US, UN condemn Assad regime, Russian airstrikes in Syria
Members of the Syrian civil defense try to put out several trucks and freight vehicles on fire in the aftermath of airstrikes at a depot near the Bab al-Hawa border crossing between Syria and Turkey in Syria's opposition-held northwestern Idlib province on March 21, 2021. (AFP Photo)

US, UN condemn Assad regime, Russian airstrikes in Syria

The U.S. and the United Nations condemned Monday a wave of Russian and Assad regime airstrikes in Syria over the weekend that targeted a hospital and killed several civilians.

State Department spokesman Ned Price said the coordinates of al-Atareb Surgical Hospital had previously been shared with a U.N. entity intended to prevent attacks on civilian infrastructure.

The hospital was struck by artillery shelling Sunday morning, injuring five staffers and killing six patients, including a child, according to the Syrian American Medical Society.

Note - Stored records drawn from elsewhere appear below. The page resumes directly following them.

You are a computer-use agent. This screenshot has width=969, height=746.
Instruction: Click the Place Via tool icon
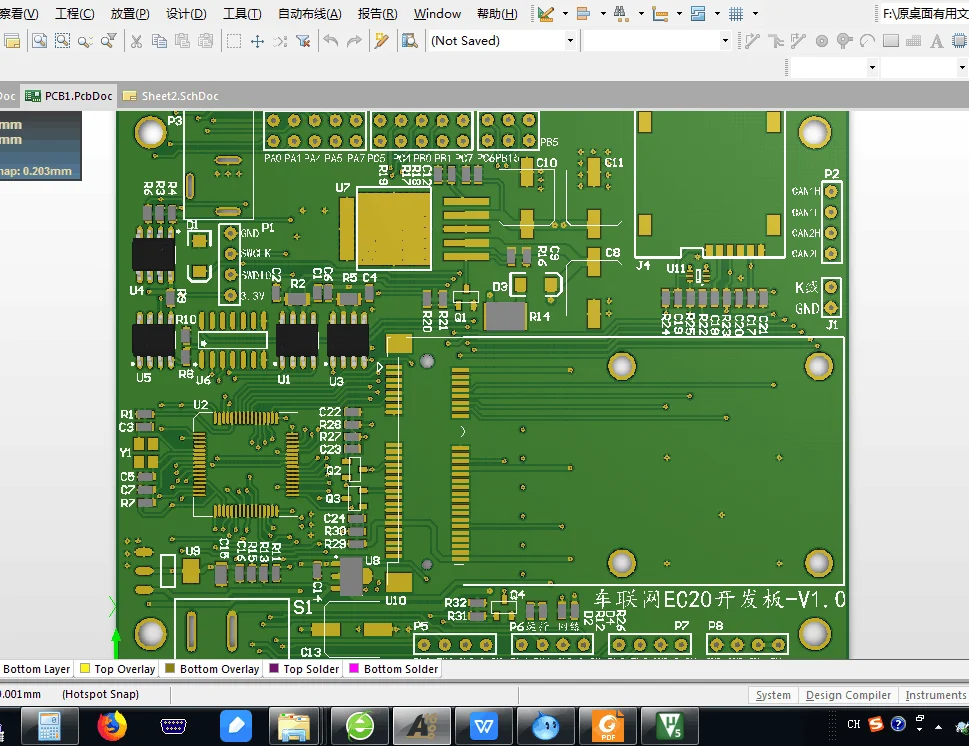[x=843, y=41]
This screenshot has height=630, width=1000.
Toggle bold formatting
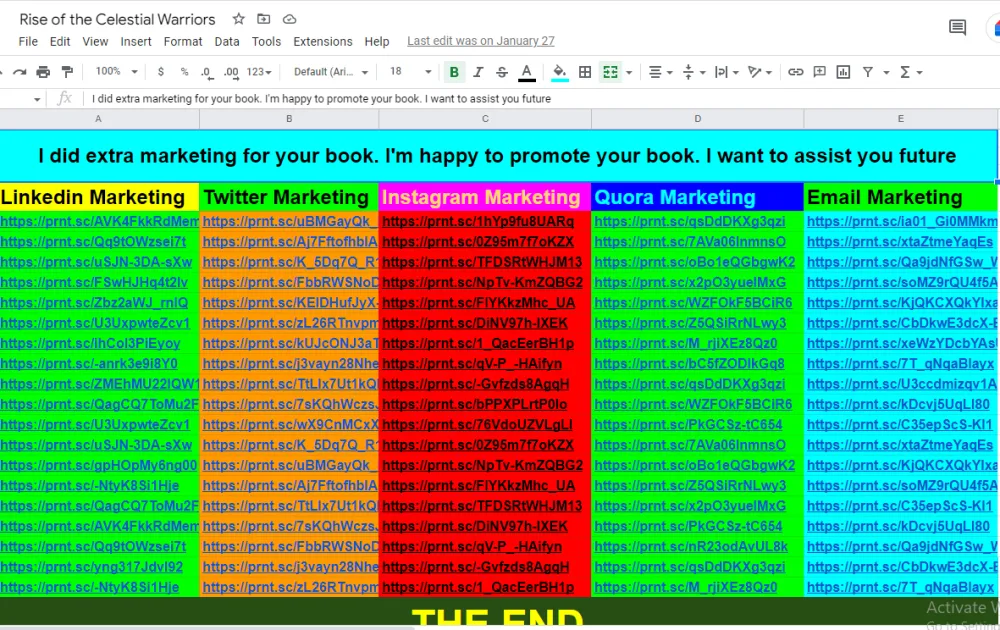pyautogui.click(x=454, y=72)
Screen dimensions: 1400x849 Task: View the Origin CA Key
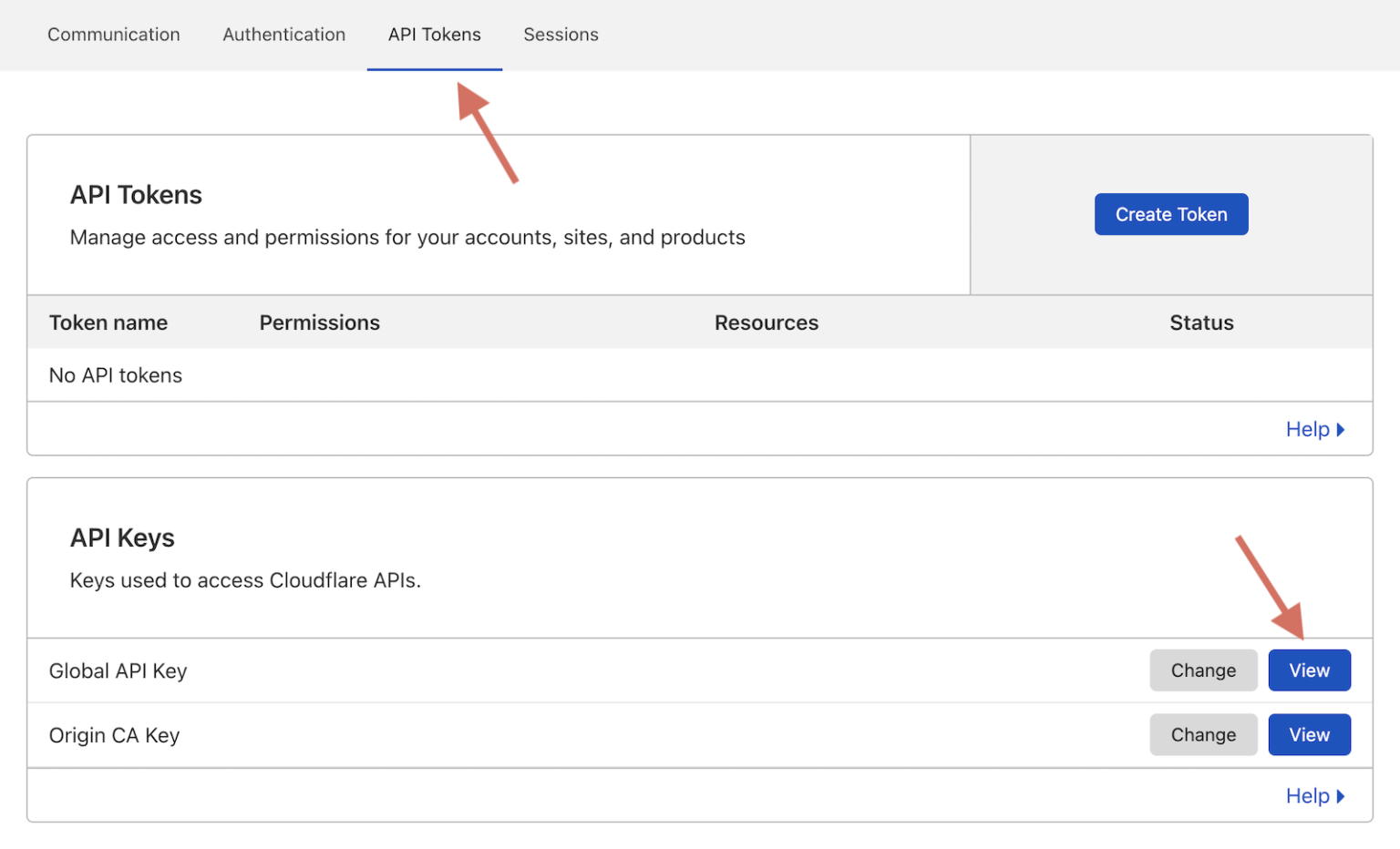tap(1310, 734)
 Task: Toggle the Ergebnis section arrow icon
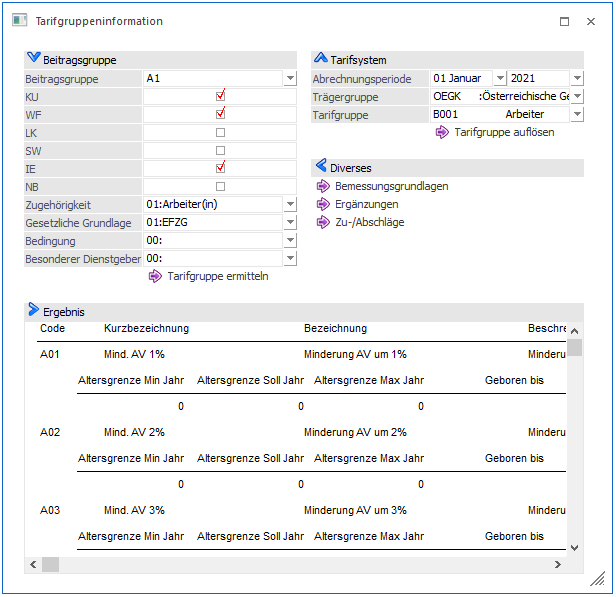coord(33,311)
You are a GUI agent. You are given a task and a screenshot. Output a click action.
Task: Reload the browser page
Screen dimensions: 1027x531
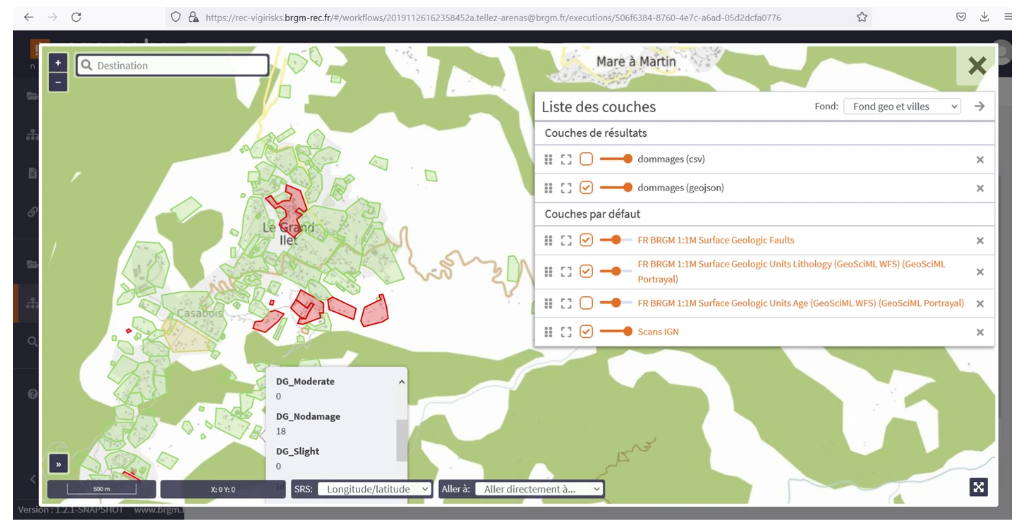coord(76,17)
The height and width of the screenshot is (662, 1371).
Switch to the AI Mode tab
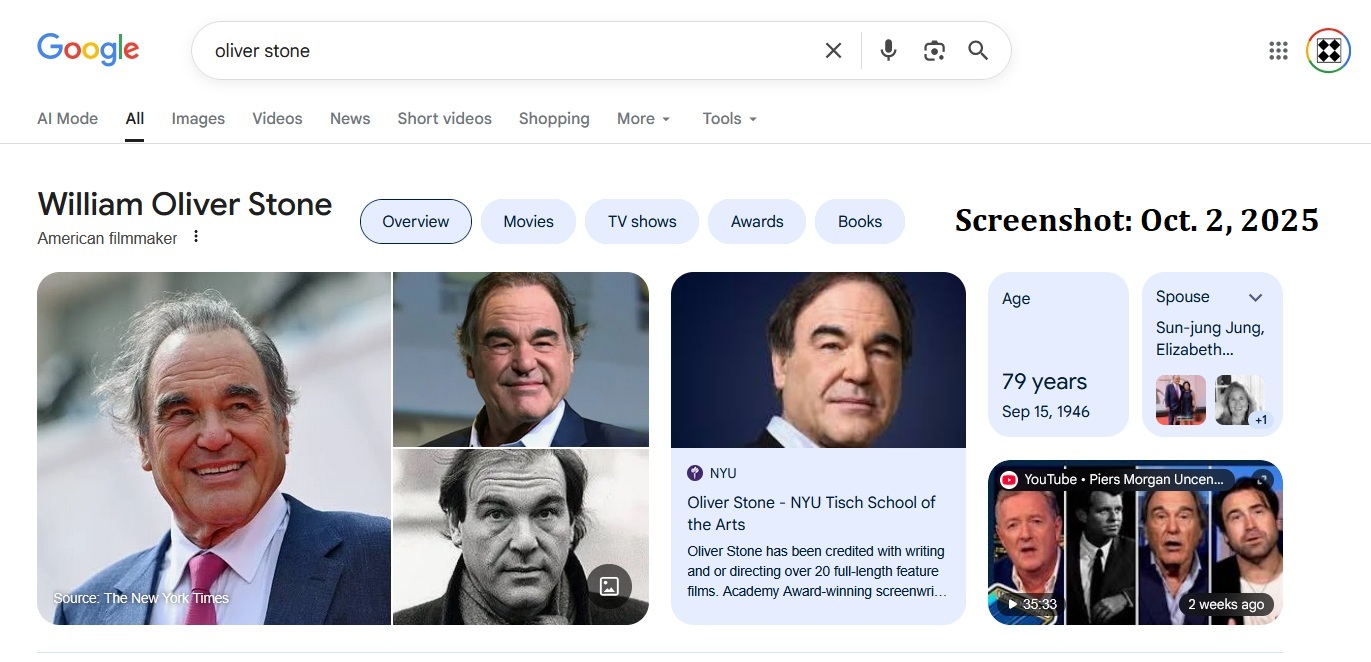coord(67,118)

The hospital, which had been providing badly-needed services sustained extensive damage, and has been shuttered.

An additional Russia airstrike on the al-Bab border crossing with Turkey killed one civilian and injured two others.

“Bab al-Hawa remains the only U.N.-authorized humanitarian border crossing in Syria and remains the most efficient and effective way to provide life-saving humanitarian assistance to approximately 2.4 million Syrians every month,” Price said.

“Civilians, including civilian medical personnel and facilities, must never be the target of military action. This violence must stop – we reiterate our call for a nationwide ceasefire,” he added.

Meanwhile, the U.N. also criticized the attacks, saying that airstrikes targeted areas considered the safest in the opposition-held region.

Mark Cutts, U.N. deputy regional humanitarian coordinator for the Syria crisis, called the attacks “extremely worrying” because they endangered the lives of the area’s most vulnerable population.

“Many of the camps are in that area, about a million people in camps around that area. They are highly vulnerable when airstrikes and shelling happen,” Cutts told The Associated Press. “It is also the area where many of the humanitarian organizations have offices and warehouses. They put their warehouses and offices there thinking that was the safest part of Idlib. So when that starts coming under attack that is extremely worrying.”